Positive Development? Or Will ‘Cracks Emerge?’
Cryptocurrency enthusiasts argue that the latest proposal is a step in the right direction.
“This is a positive development, and frankly, an overdue one," Maghnus Mareneck, co-founder and co-CEO of Cosmos Labs told Benzinga. "Beyond individual benefits, this move signals that digital assets are being taken seriously within mainstream financial infrastructure. The priority now is ensuring any firm offering these options in a 401(k) meets the same rigorous compliance standards and consumer protections as traditional financial products.”
Nathan McCauley, CEO and co-founder, Anchorage Digital commented: “Rising institutional demand for crypto–including the option to include it in retirement plans–will naturally raise questions on how it’s custodied, traded, and secured from bad actors. Regulated crypto firms like ours have spent years preparing for this, and our industry should welcome that scrutiny as more Americans gain the ability to engage with crypto."
“Expanding 401(k)s into digital assets and private markets is ultimately about infrastructure catching up,” Gabor Gurbacs, Chairman and CEO of OpenAssets, a leading institutional digital market infrastructure firm, said in a statement.
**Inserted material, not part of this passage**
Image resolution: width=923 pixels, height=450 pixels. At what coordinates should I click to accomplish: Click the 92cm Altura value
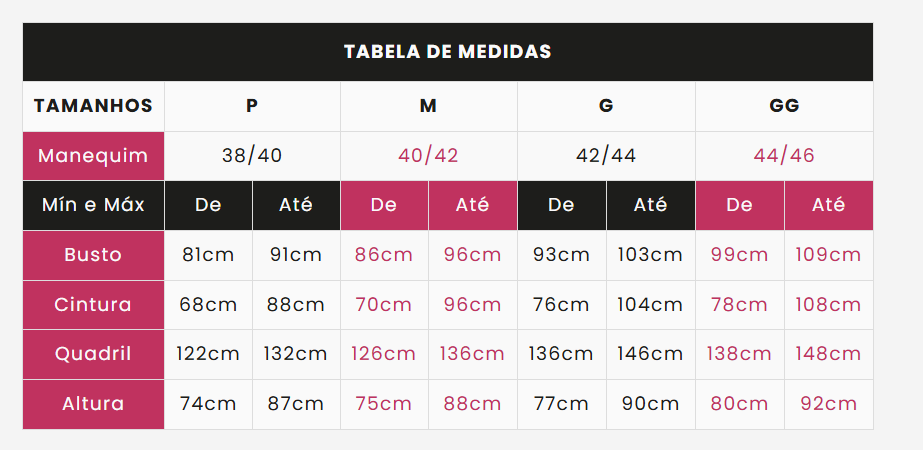(828, 404)
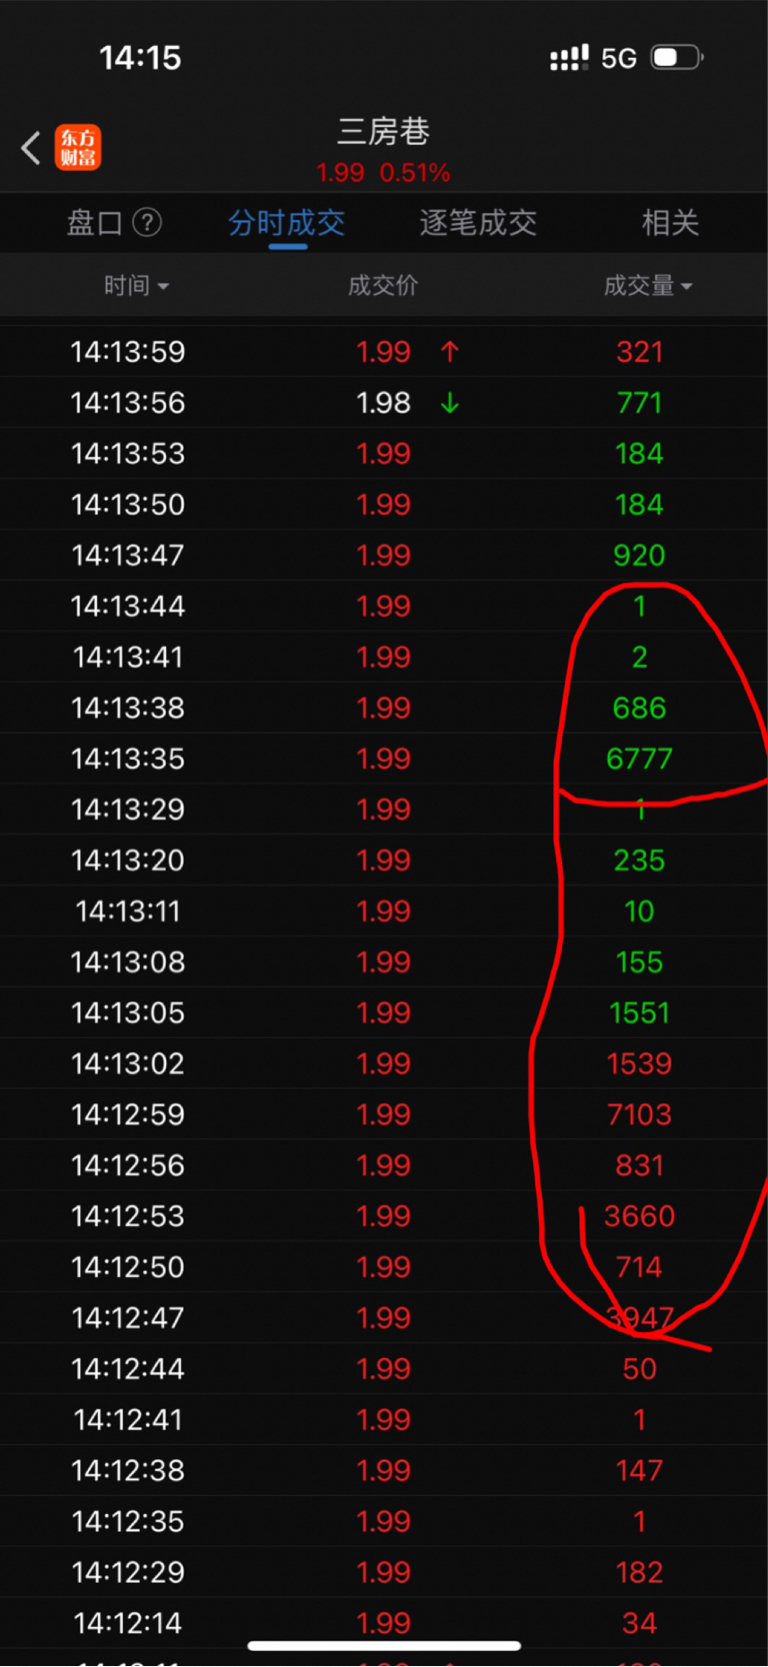The height and width of the screenshot is (1667, 768).
Task: Switch to the 盘口 tab
Action: click(x=94, y=222)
He emphasized that fiduciary standards evolve to accommodate these assets, focusing on vehicle design, fee transparency, liquidity, and operational resilience. With proper infrastructure, 401(k) participants can access these markets using structures similar to those already employed in institutional portfolios, Gurbacs said.
Growing Pressure
U.S Senator Elizabeth Warren (D-Mass.), a vocal critic of both Trump and the crypto sector, argues against the proposed rule.
As "cracks emerge in the private credit market, private equity returns fall to 16-year lows, and crypto keeps tumbling, President Trump has decided now is the time to stick all of these risky assets into Americans' 401(k)s,” Warren said.
“Americans facing an uncertain future in Trump's economy will now have more reasons to question the security of their retirement savings — all so that Trump's Wall Street buddies have another pile of cash to play with. Anyone who cares about the financial security of working people should oppose this proposed rule,” she continued.
While Bitcoin and other major cryptocurrencies regained some losses on Tuesday after Iran signaled a willingness to pursue peace talks, private credit funds still face rising interest rates, tighter liquidity and a broader risk-off environment. Taken together, these factors have squeezed a corner of finance that expanded rapidly during the easy-money era.
Oaktree Capital Management elected to fully satisfy all redemption requests, representing 8.5% in its private credit fund for the first quarter.
Meanwhile, Morgan Stanley (NYSE:MS) curbed redemptions after investors sought to withdraw nearly 11% of shares from its North Haven Private Income Fund and JPMorgan Chase & Co. (NYSE:JPM) has begun restricting lending to software companies in its private credit funds.
BlackRock Inc (NYSE:BLK) limited withdrawals from its $26 billion HPS Corporate Lending Fund after redemption requests surged to 9.3% of the fund's net asset value.